**What this exercise asks**
1/ In the article about Luli Deste, who taught her dancing?
2/ List every city named in the article about Luli Deste.
3/ Pick up the article about Luli Deste right after its last sentence and write what comes next.

German-American actress (1902–1951)

Luli Deste ( Julie Dorothea von Bodenhausen-Degener; 7 November 1902 – 7 July 1951) was a German-American stage and film actress.

==Career==

Deste studied dancing with Mary Wigman in Berlin but changed to acting. She was an understudy to Elisabeth Bergner, acted in repertory theater, and progressed to leading roles in Vienna, after which she acted in London.

In London, Deste acted in films directed by Marion Gering. After he put her under personal contract, he brought her to the United States and directed her films for Columbia Pictures. Her Hollywood film debut came in 1937, and she later acted for Universal Pictures.

==Personal life==
Deste was married to Baron Gottfried von Meyern-Hohenberg, and they were divorced in 1930.

She authored the book Come, Take My Hand as Luli Kollsman, published by Duell, Sloan and Pearce (c.1949), New York, 1949.

In 1944 Deste married Paul Kollsman in New York City; she died in 1951.

**Excerpted records**
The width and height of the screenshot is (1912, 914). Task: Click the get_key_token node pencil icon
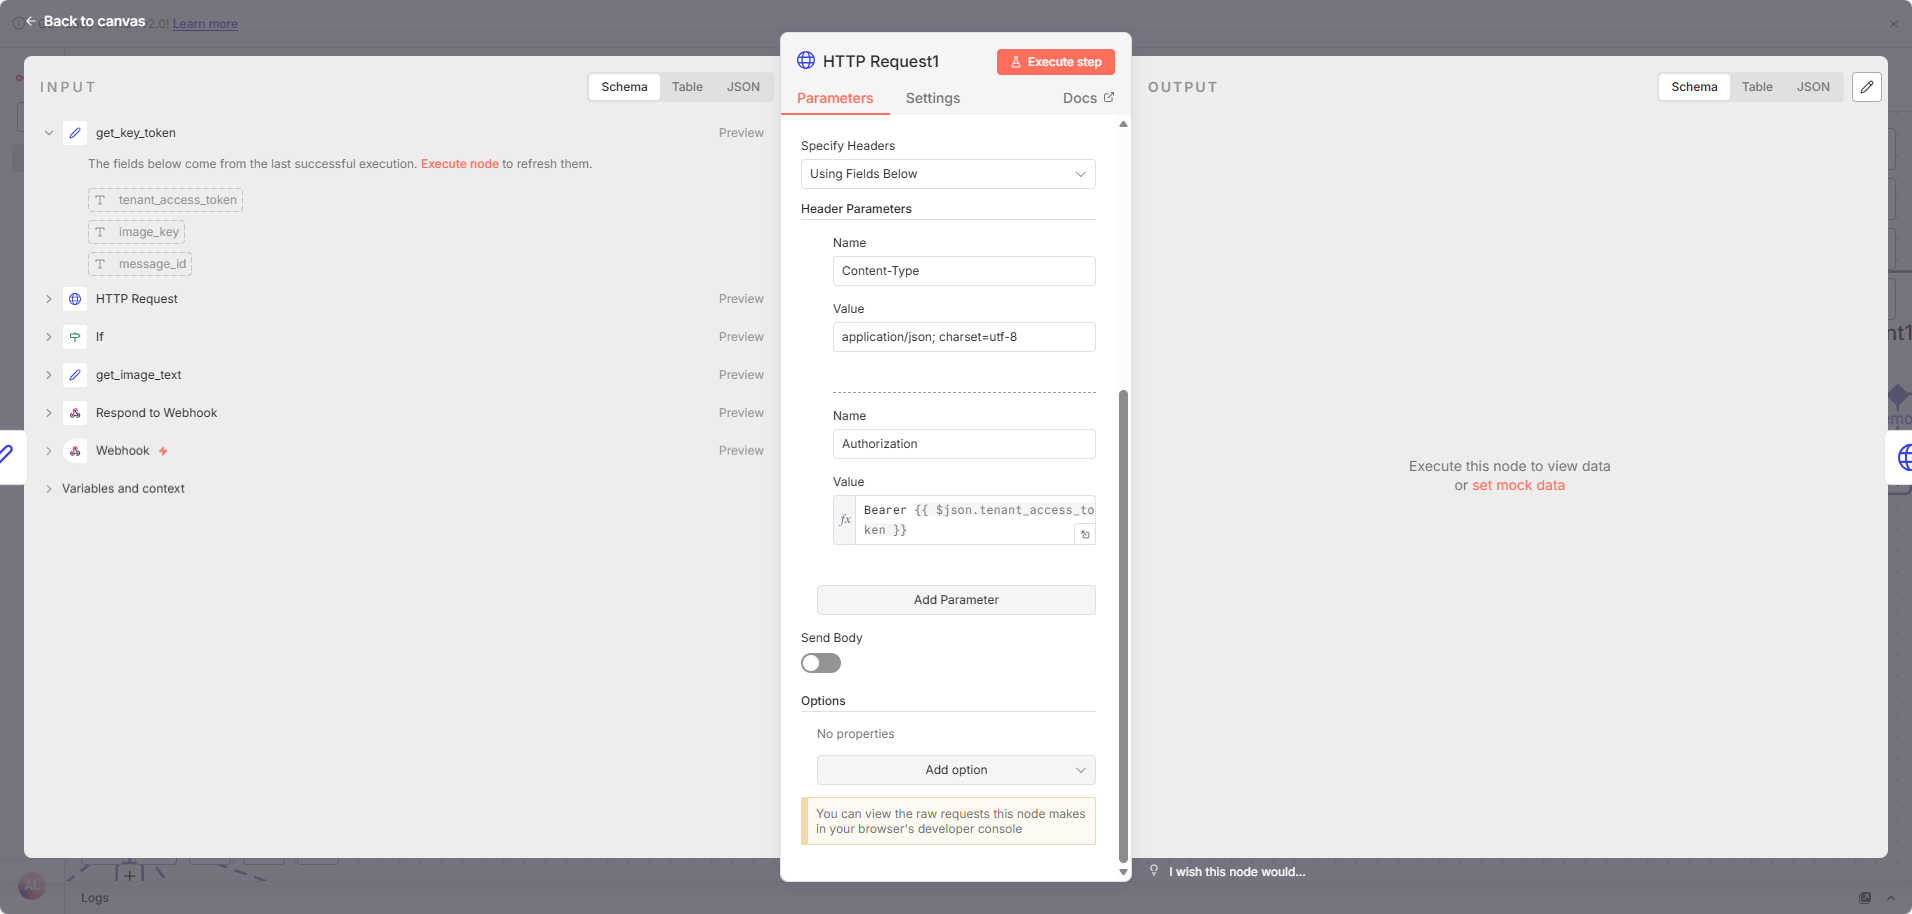75,133
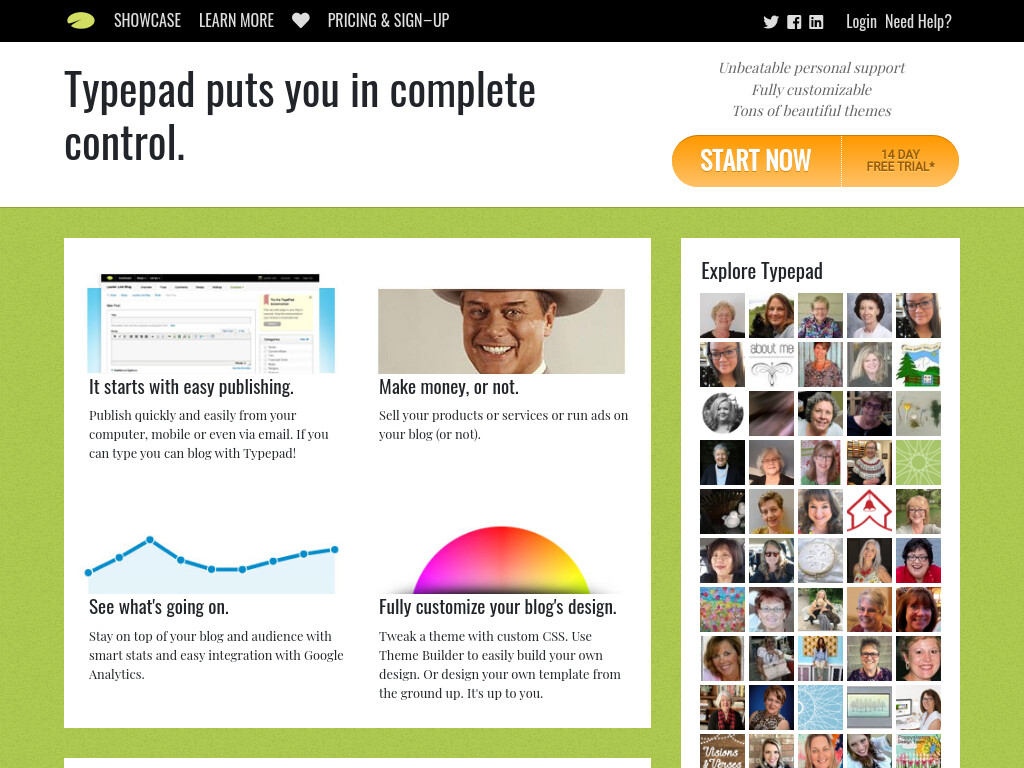The width and height of the screenshot is (1024, 768).
Task: Click the man in cowboy hat image
Action: pyautogui.click(x=502, y=331)
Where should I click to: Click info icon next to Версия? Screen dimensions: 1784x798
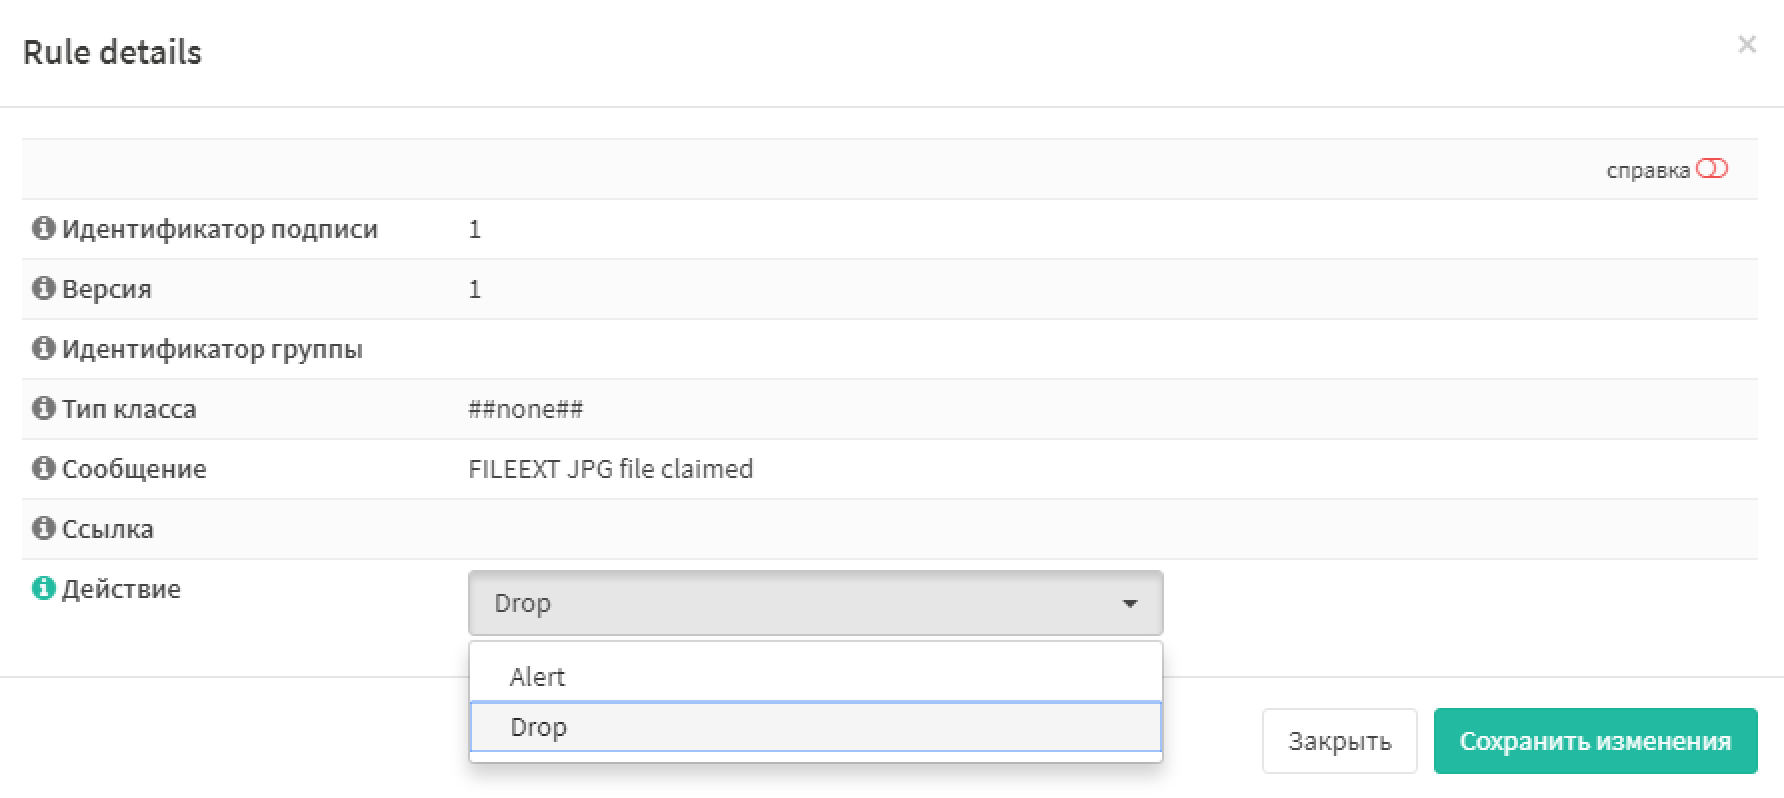tap(43, 288)
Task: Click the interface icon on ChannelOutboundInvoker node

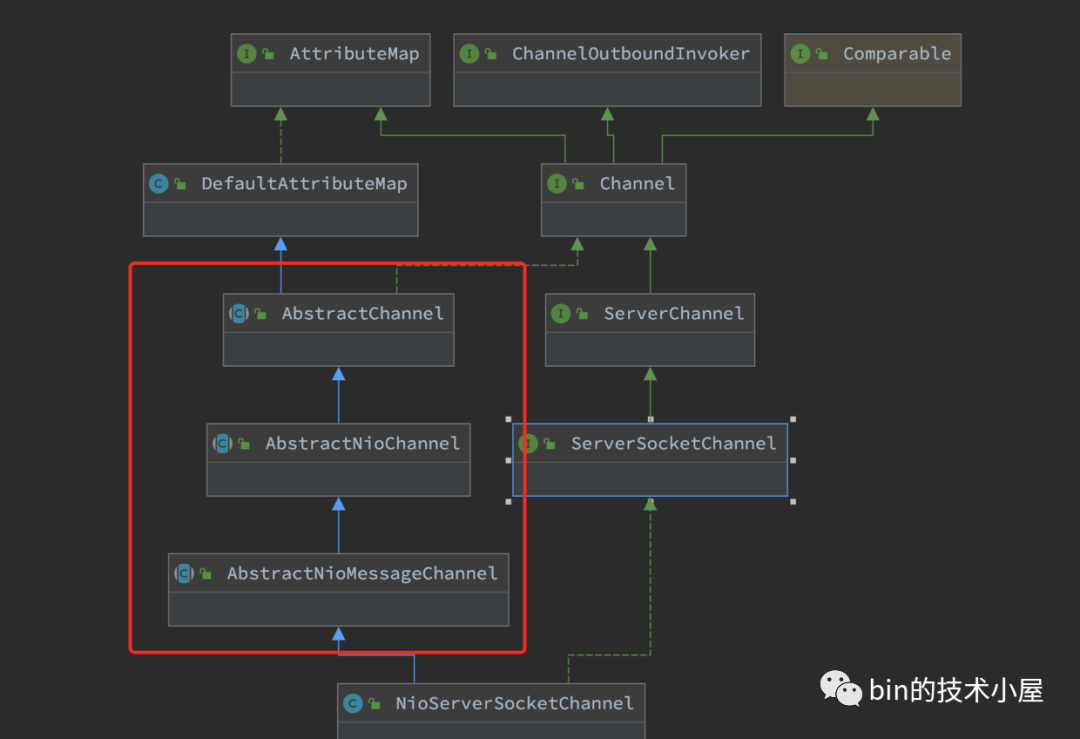Action: (469, 54)
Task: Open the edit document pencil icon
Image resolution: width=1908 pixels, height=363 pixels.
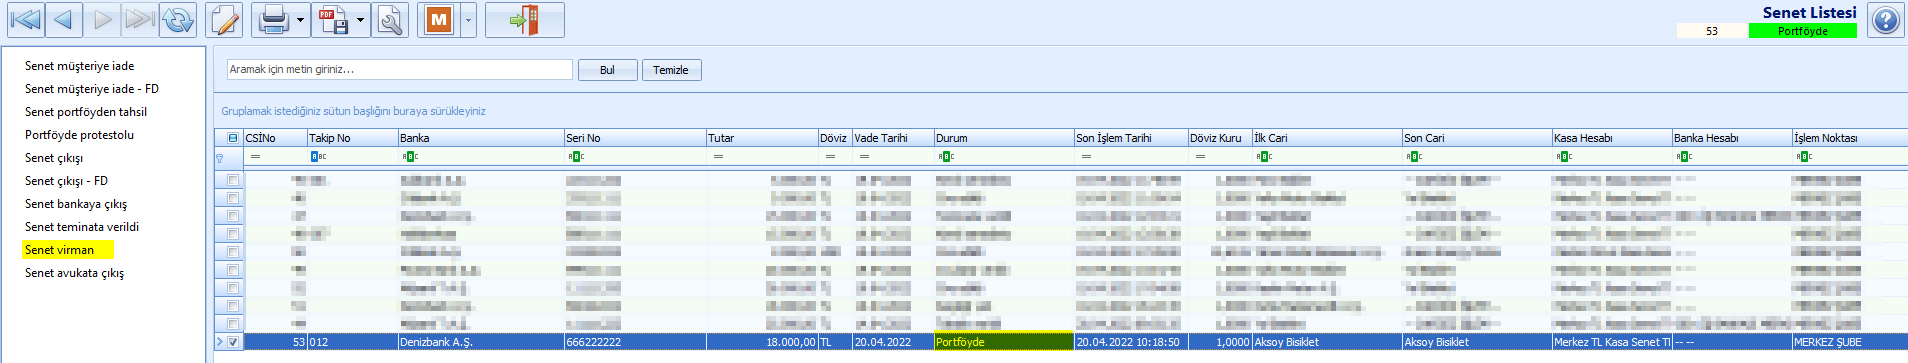Action: coord(225,20)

**Exercise answers**
1/ Mary Wigman, in Berlin.

2/ Berlin, Vienna, London, New York City

3/
==Filmography==

| Year | Title | Role | Notes |
|---|---|---|---|
| 1932 | My Friend the King | Countess Zena |  |
| 1936 | Thank You, Madame | Corinne Dalma |  |
| 1936 | Silhouettes | Lydia Sanina |  |
| 1937 | Thunder in the City | Lady Patricia |  |
| 1937 | She Married an Artist | Toni Bonnet |  |
| 1939 | Ursula Under Suspicion | Ursula von Tweel |  |
| 1940 | Flash Gordon Conquers the Universe | Queen Fria | Serial, [Chs. 1-2], Uncredited |
| 1940 | Ski Patrol | Julia Engel |  |
| 1940 | South to Karanga | Julia Garrett |  |
| 1941 | The Case of the Black Parrot | Madame de Charriere |  |
| 1941 | Outlaws of the Desert | Marie Karitza | (final film role) |

==Bibliography==
- Robert McLaughlin. We'll Always Have the Movies: American Cinema during World War II. University Press of Kentucky, 2006.